Woman In The Window, The (1944)


Edward G Robinson as Professor Richard Wanley bids farewell to his wife and two children at the railway station - his life is in order, everything is fine - until he sees the portrait in the window next door to his club of a modestly beautiful young woman, heavily framed in gilt. Frame within a frame within a frame. And then, on the surface of the glass, he sees the face of the same woman reflected, only more ghostly. It is the face of Joan Bennett, as Alice Reed, who is flattered to find she has an admirer. Perhaps it is the older man's evident besottedness at her portrait which charms her to invite him out for a drink.

Women who chat men up and ask them out for a drink, I've always had a soft spot for them. And then she buys him another, and another, and despite his clubmen friends' warning not to make a fool of himself with younger women now that he has passed forty, Wanley goes back to her apartment where he settles down to enjoy another cocktail. Suddenly in bursts another gentleman caller, irate Claude Mazard (Arthur Loft), incensed to discover that his mistress is entertaining at this very late hour another admirer.

■ MATERIAL SUPPLIED ■
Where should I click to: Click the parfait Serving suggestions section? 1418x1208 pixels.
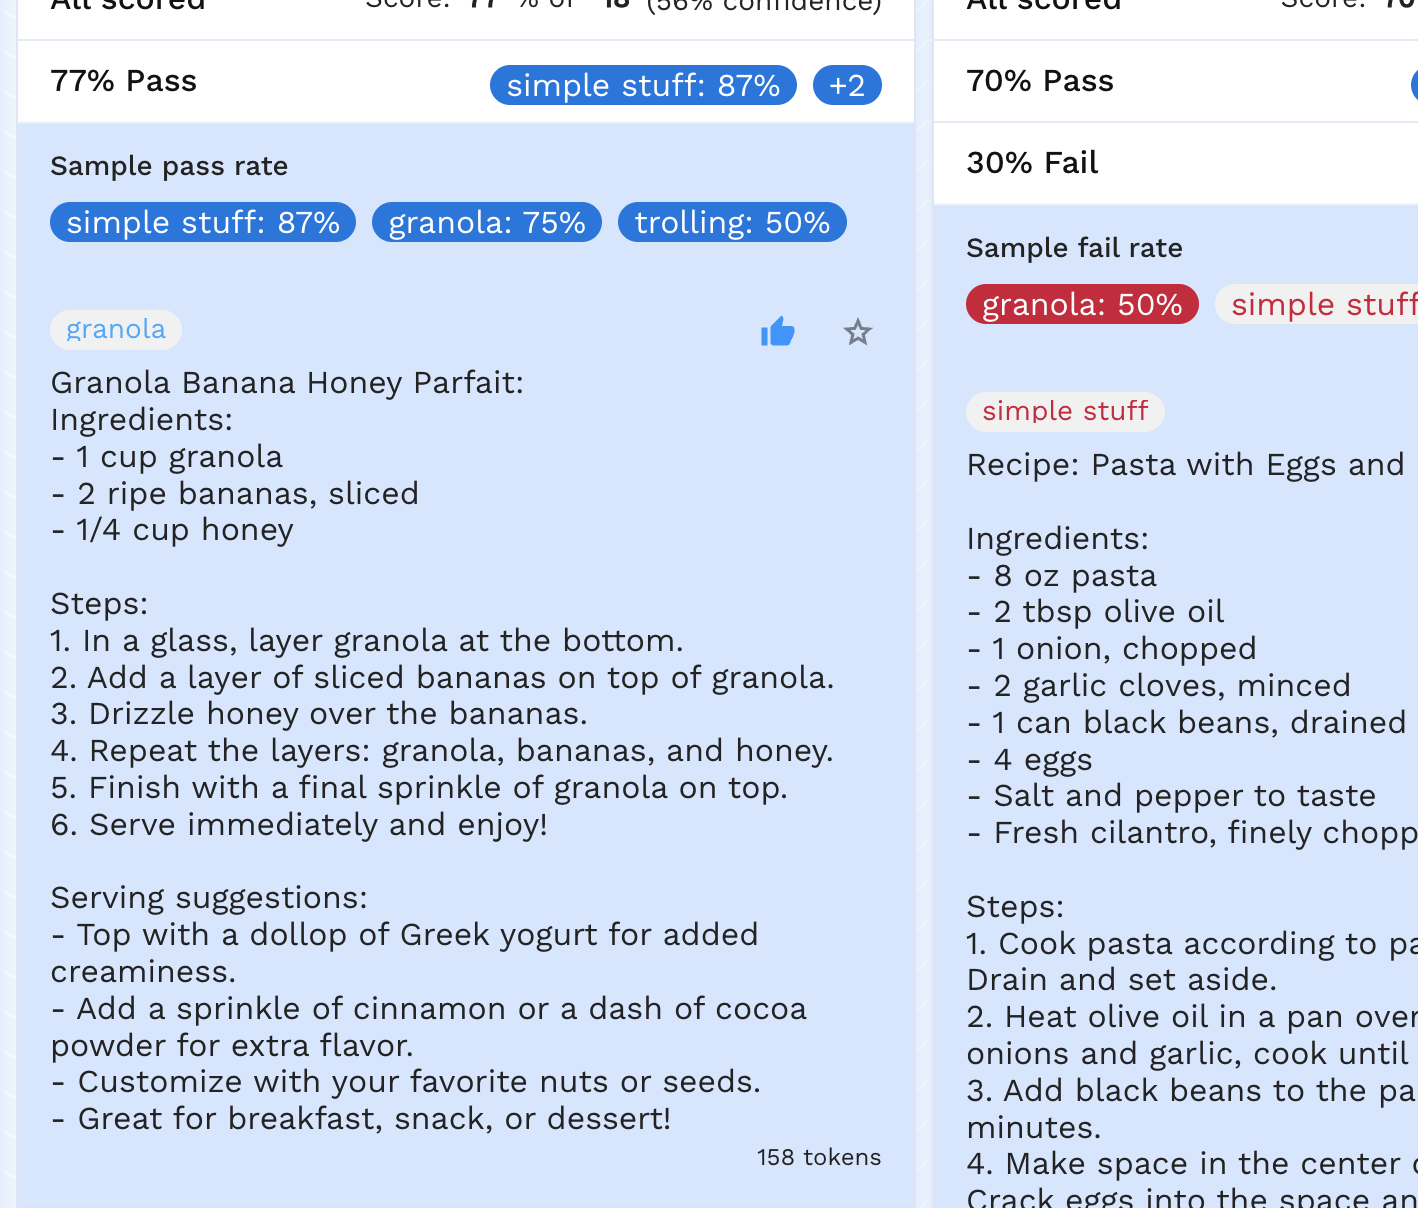pyautogui.click(x=209, y=898)
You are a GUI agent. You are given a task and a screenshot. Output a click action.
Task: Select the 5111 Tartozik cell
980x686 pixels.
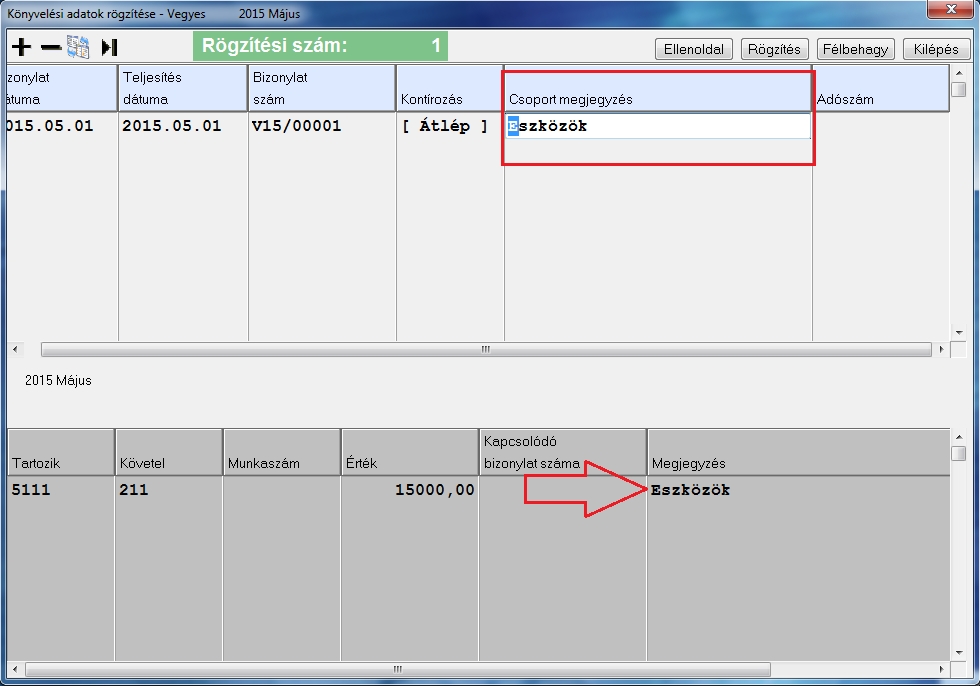tap(31, 490)
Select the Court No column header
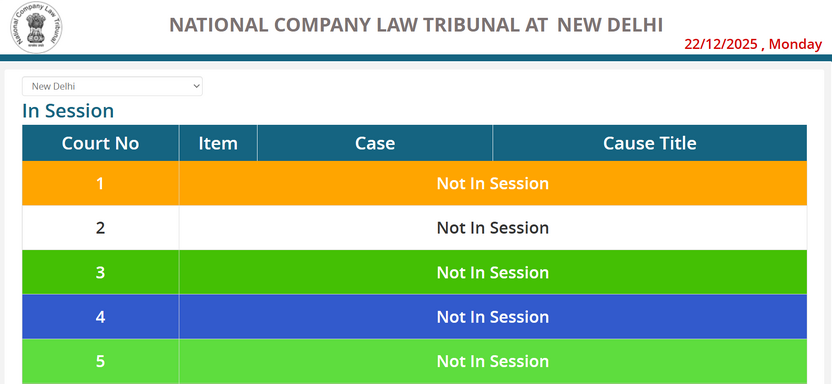This screenshot has height=384, width=832. point(100,143)
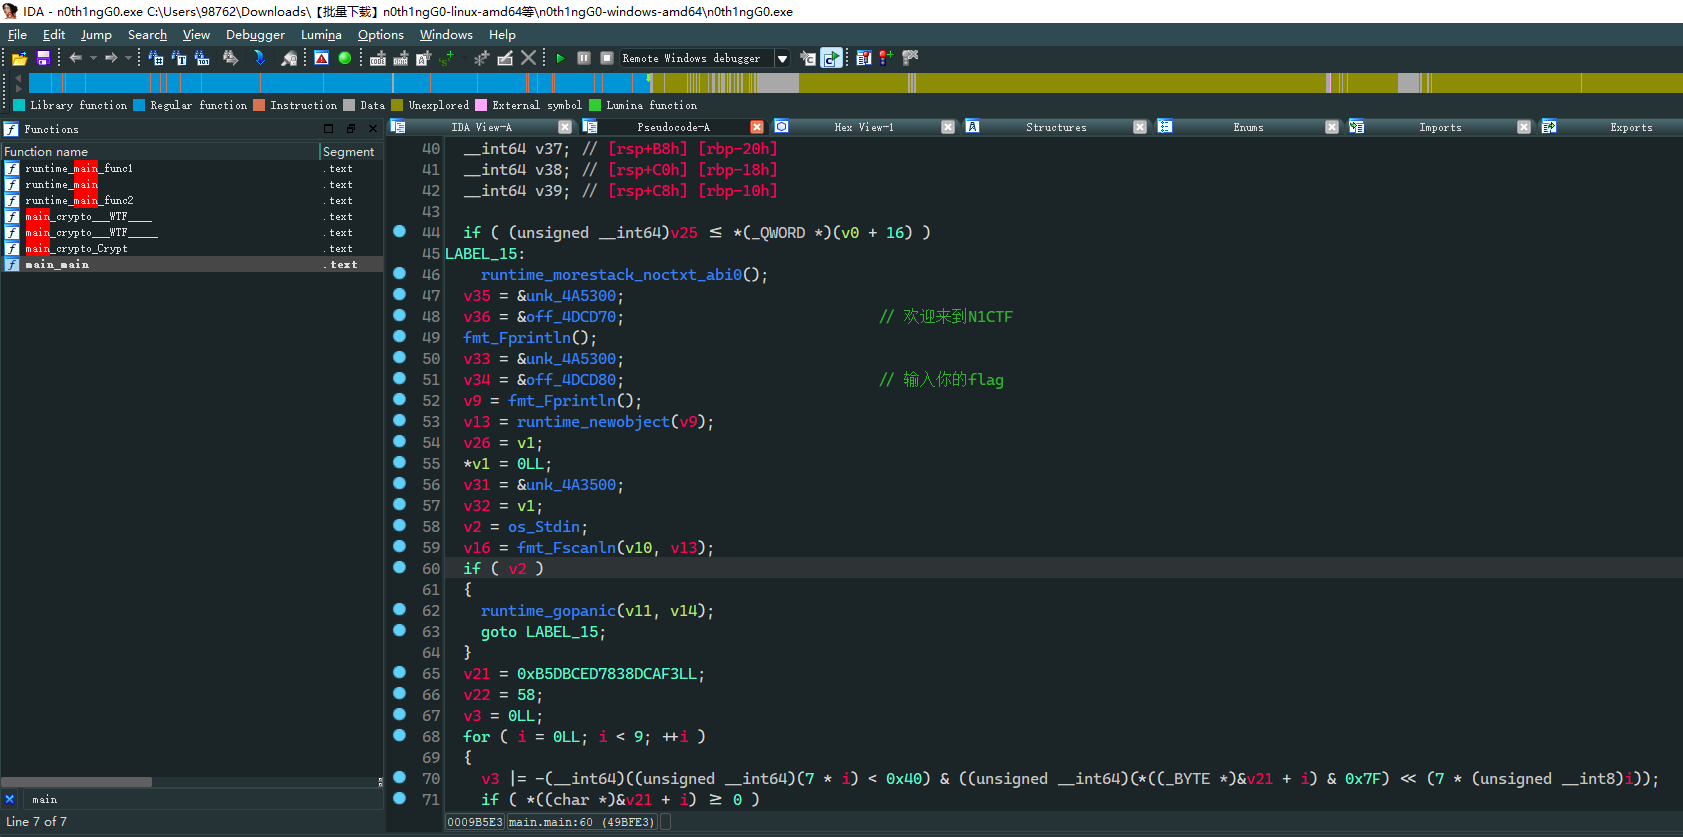The image size is (1683, 837).
Task: Switch to the Hex View-1 tab
Action: (x=863, y=127)
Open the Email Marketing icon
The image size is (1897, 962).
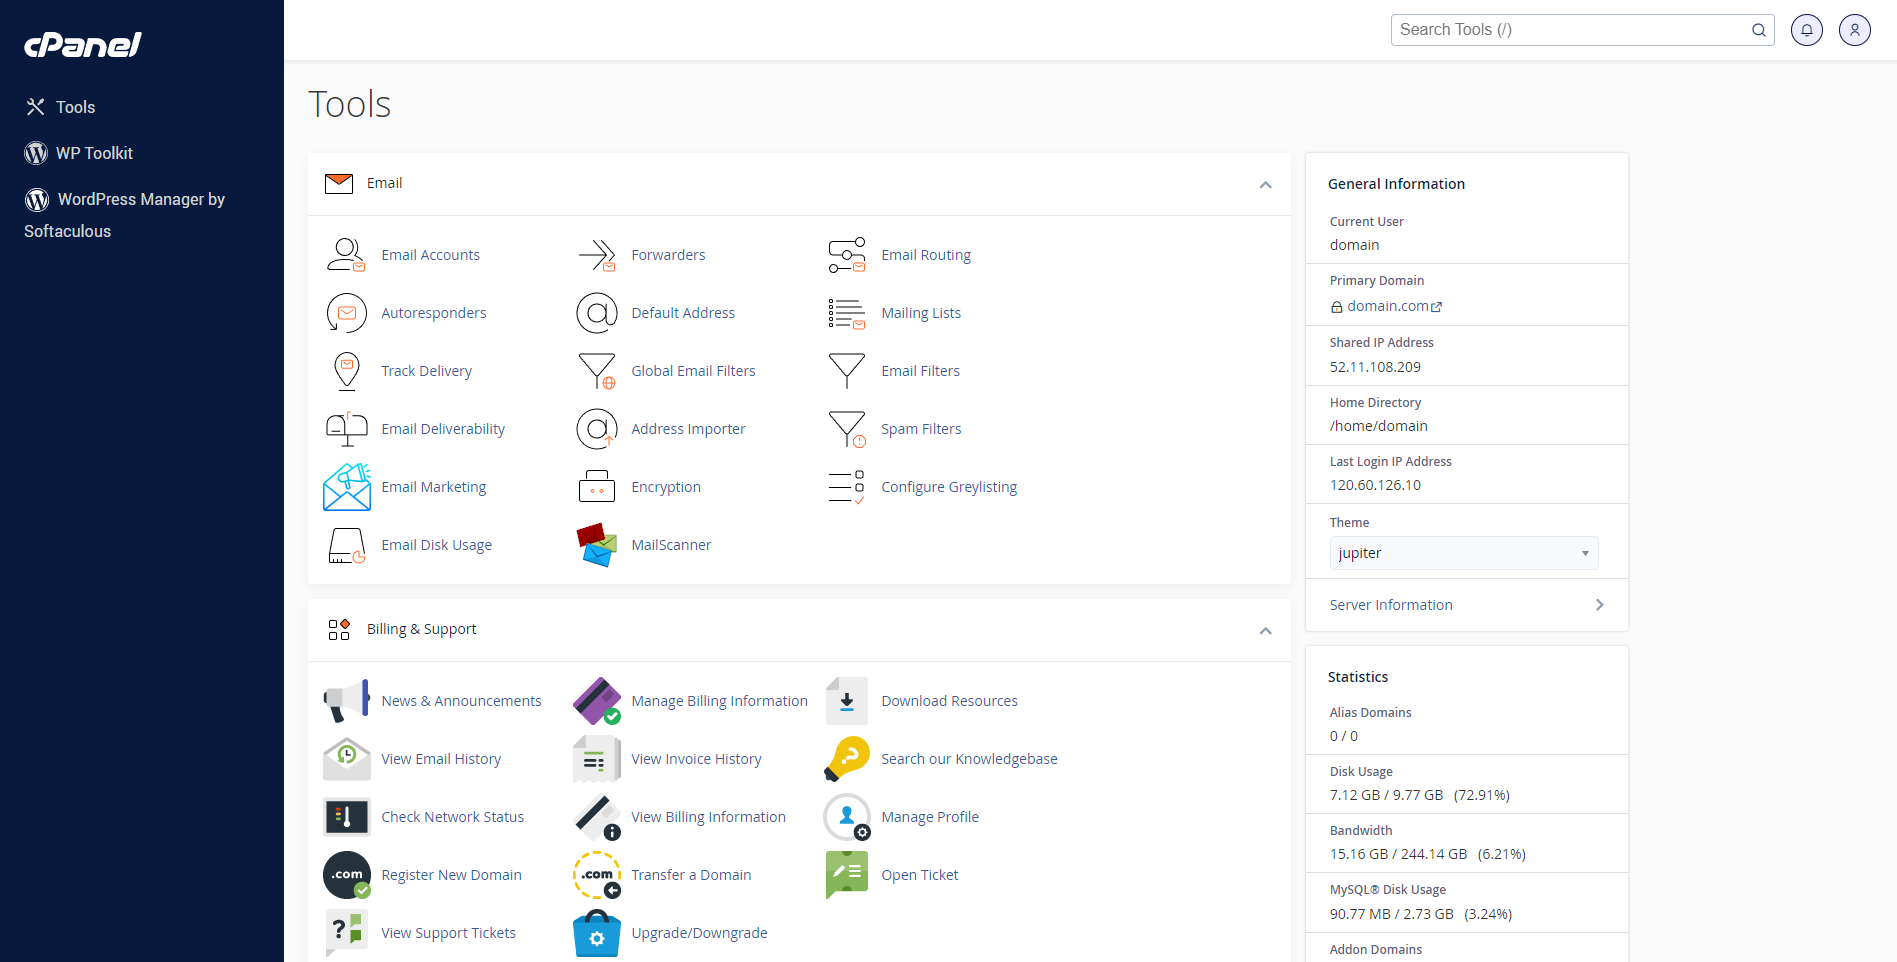point(346,487)
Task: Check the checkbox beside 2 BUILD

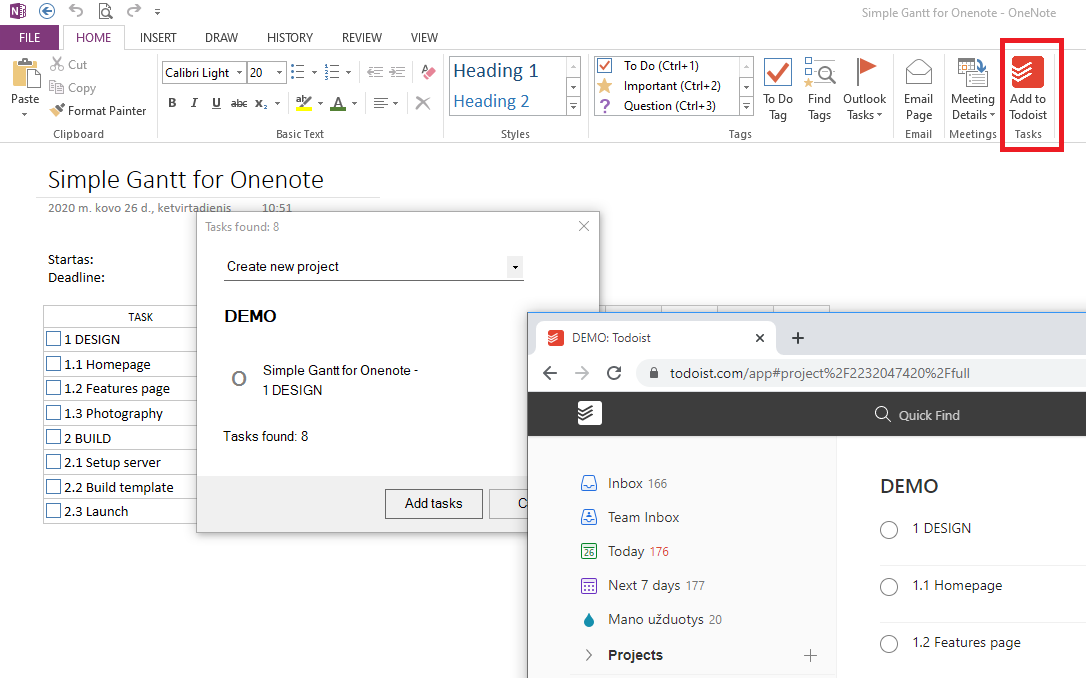Action: 54,437
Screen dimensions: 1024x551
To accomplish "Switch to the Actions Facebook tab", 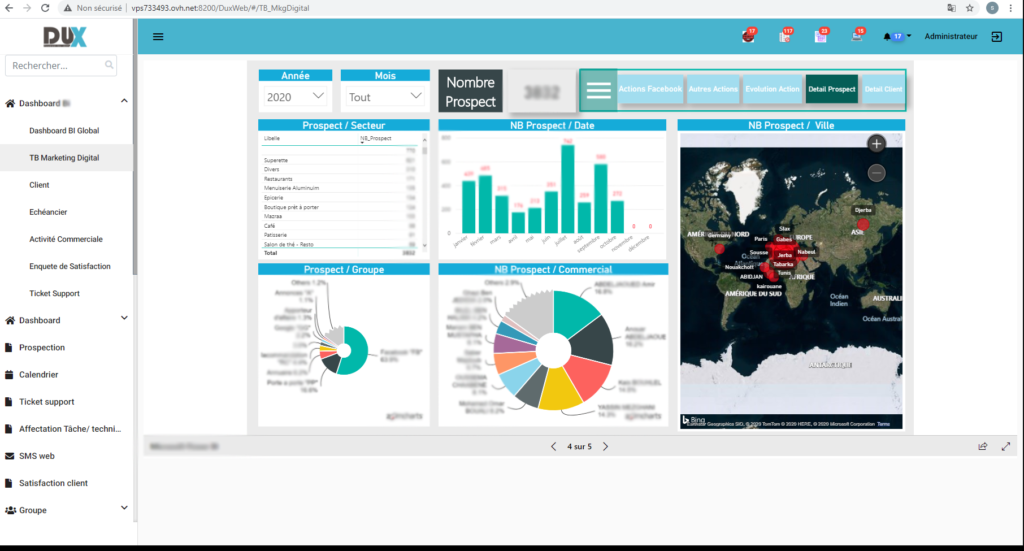I will [x=649, y=89].
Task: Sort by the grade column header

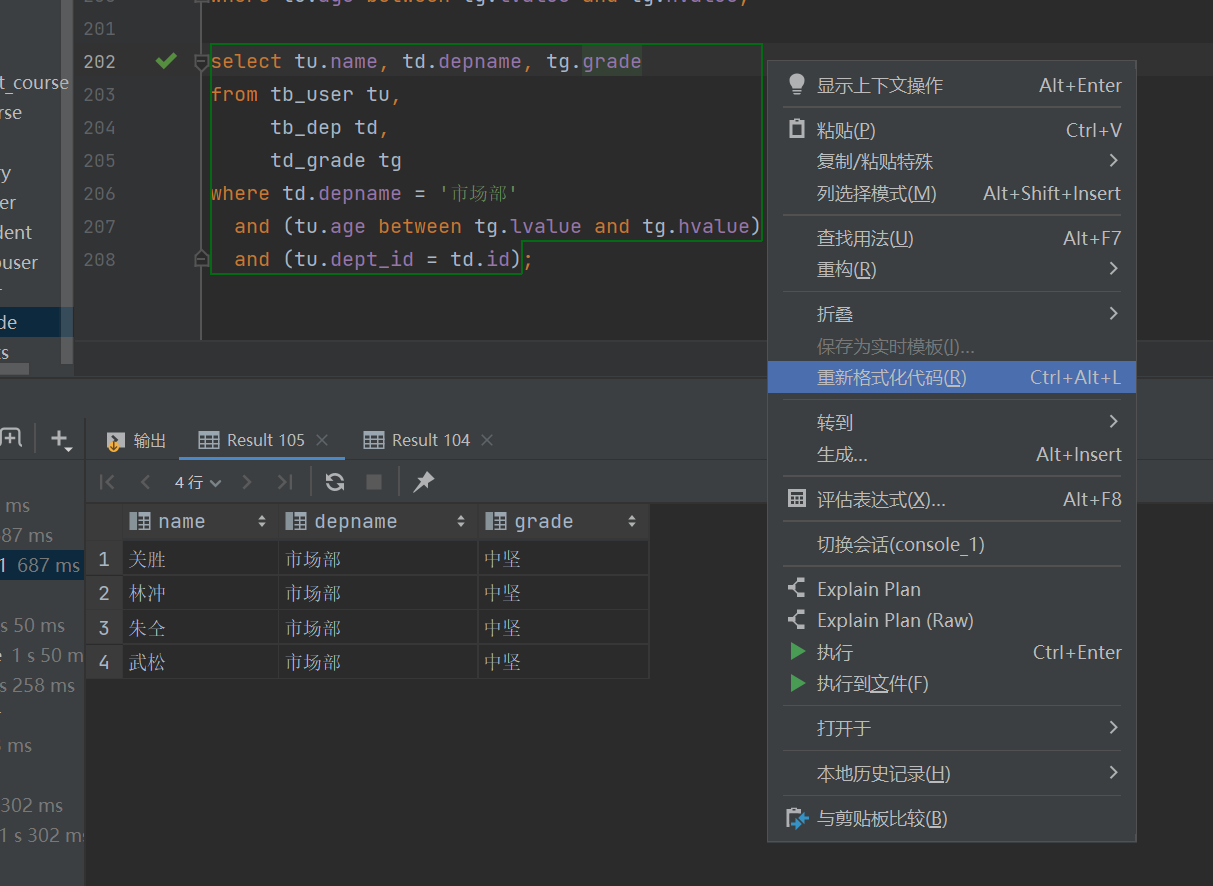Action: tap(543, 521)
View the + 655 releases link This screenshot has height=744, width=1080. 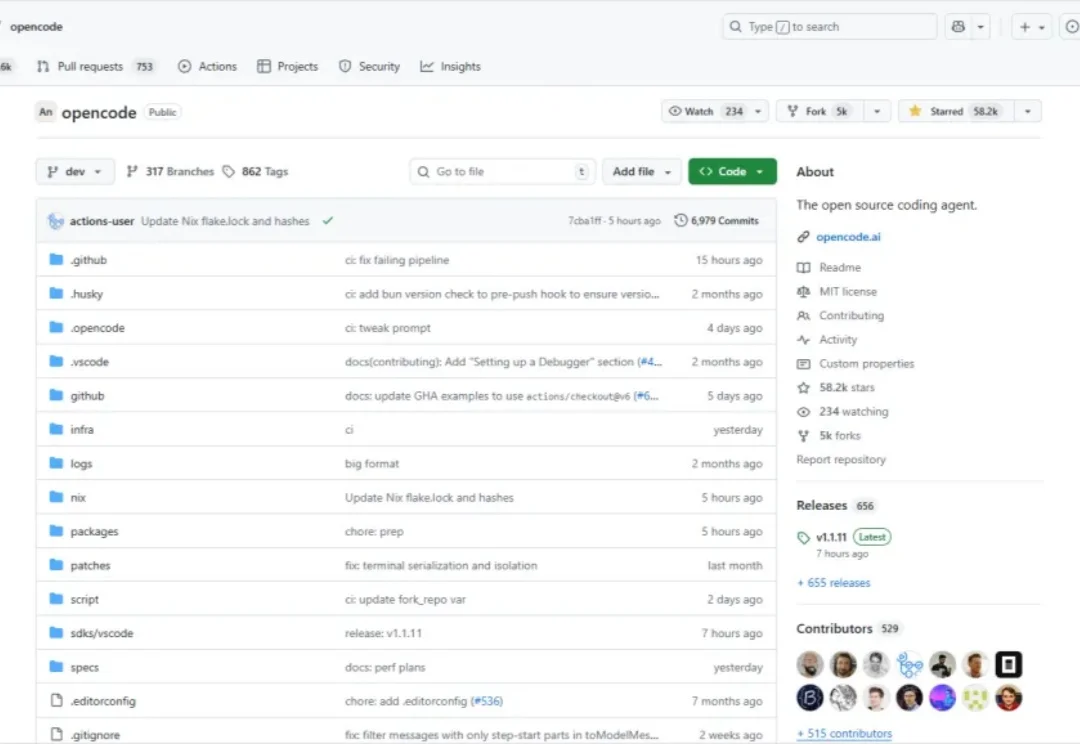coord(833,583)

■ WHAT TO WORK ON ■
Decide whether each statement agrees with the piece on the 1944 film Woman In The Window, and give the deciding words from it: (a) Wanley first sees the portrait in a window next door to his club. (b) Wanley pays for the second drink. (c) Claude Mazard arrives early in the evening.

■ WRITTEN RESPONSE ■
(a) Yes: "the portrait in the window next door to his club"
(b) No: "And then she buys him another"
(c) No: "at this very late hour"